*** MATERIAL PROVIDED

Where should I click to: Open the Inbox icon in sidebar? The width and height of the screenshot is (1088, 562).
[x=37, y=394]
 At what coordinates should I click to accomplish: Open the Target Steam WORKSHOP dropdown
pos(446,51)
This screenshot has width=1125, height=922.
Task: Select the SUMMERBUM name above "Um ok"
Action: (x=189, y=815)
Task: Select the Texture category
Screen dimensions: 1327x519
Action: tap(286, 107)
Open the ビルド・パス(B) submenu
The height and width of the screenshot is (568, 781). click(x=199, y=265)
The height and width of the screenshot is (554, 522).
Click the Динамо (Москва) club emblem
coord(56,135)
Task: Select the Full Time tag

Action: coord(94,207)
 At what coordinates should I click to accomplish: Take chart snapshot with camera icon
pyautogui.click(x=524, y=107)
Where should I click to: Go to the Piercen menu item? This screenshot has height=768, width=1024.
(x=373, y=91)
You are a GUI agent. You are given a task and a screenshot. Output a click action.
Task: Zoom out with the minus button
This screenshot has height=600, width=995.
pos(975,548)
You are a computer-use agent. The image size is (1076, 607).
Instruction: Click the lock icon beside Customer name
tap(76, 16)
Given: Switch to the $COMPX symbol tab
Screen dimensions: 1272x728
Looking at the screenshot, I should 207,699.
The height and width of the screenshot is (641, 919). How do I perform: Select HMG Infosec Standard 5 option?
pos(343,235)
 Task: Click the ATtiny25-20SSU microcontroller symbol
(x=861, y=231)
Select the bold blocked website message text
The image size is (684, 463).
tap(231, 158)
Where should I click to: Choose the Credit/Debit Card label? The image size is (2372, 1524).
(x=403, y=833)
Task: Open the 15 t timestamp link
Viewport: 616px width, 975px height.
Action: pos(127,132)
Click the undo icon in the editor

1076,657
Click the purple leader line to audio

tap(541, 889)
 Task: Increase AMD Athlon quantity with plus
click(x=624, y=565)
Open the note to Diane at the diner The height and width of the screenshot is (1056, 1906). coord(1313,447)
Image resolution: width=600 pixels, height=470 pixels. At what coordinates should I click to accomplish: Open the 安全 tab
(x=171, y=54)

******

▶ _ASSIGNMENT_
Every entry needs to be retyped exactly.

▶ _EXERCISE OUTPUT_
Where should I click to: Open the Inbox icon in sidebar? The width and height of the screenshot is (1088, 562).
[x=37, y=394]
 At what coordinates should I click to accomplish: Open the Target Steam WORKSHOP dropdown
pos(446,51)
This screenshot has width=1125, height=922.
Task: Select the SUMMERBUM name above "Um ok"
Action: (x=189, y=815)
Task: Select the Texture category
Screen dimensions: 1327x519
Action: tap(286, 107)
Open the ビルド・パス(B) submenu
The height and width of the screenshot is (568, 781). click(x=199, y=265)
The height and width of the screenshot is (554, 522).
Click the Динамо (Москва) club emblem
coord(56,135)
Task: Select the Full Time tag

Action: coord(94,207)
 At what coordinates should I click to accomplish: Take chart snapshot with camera icon
pyautogui.click(x=524, y=107)
Where should I click to: Go to the Piercen menu item? This screenshot has height=768, width=1024.
(x=373, y=91)
You are a GUI agent. You are given a task and a screenshot. Output a click action.
Task: Zoom out with the minus button
This screenshot has height=600, width=995.
pos(975,548)
You are a computer-use agent. The image size is (1076, 607).
Instruction: Click the lock icon beside Customer name
tap(76, 16)
Given: Switch to the $COMPX symbol tab
Screen dimensions: 1272x728
Looking at the screenshot, I should 207,699.
The height and width of the screenshot is (641, 919). How do I perform: Select HMG Infosec Standard 5 option?
pos(343,235)
 Task: Click the ATtiny25-20SSU microcontroller symbol
(x=861, y=231)
Select the bold blocked website message text
The image size is (684, 463).
tap(231, 158)
Where should I click to: Choose the Credit/Debit Card label? The image size is (2372, 1524).
(x=403, y=833)
Task: Open the 15 t timestamp link
Viewport: 616px width, 975px height.
Action: pos(127,132)
Click the undo icon in the editor

1076,657
Click the purple leader line to audio

tap(541, 889)
 Task: Increase AMD Athlon quantity with plus
click(x=624, y=565)
Open the note to Diane at the diner The height and width of the screenshot is (1056, 1906). coord(1313,447)
Image resolution: width=600 pixels, height=470 pixels. At what coordinates should I click to accomplish: Open the 安全 tab
(x=171, y=54)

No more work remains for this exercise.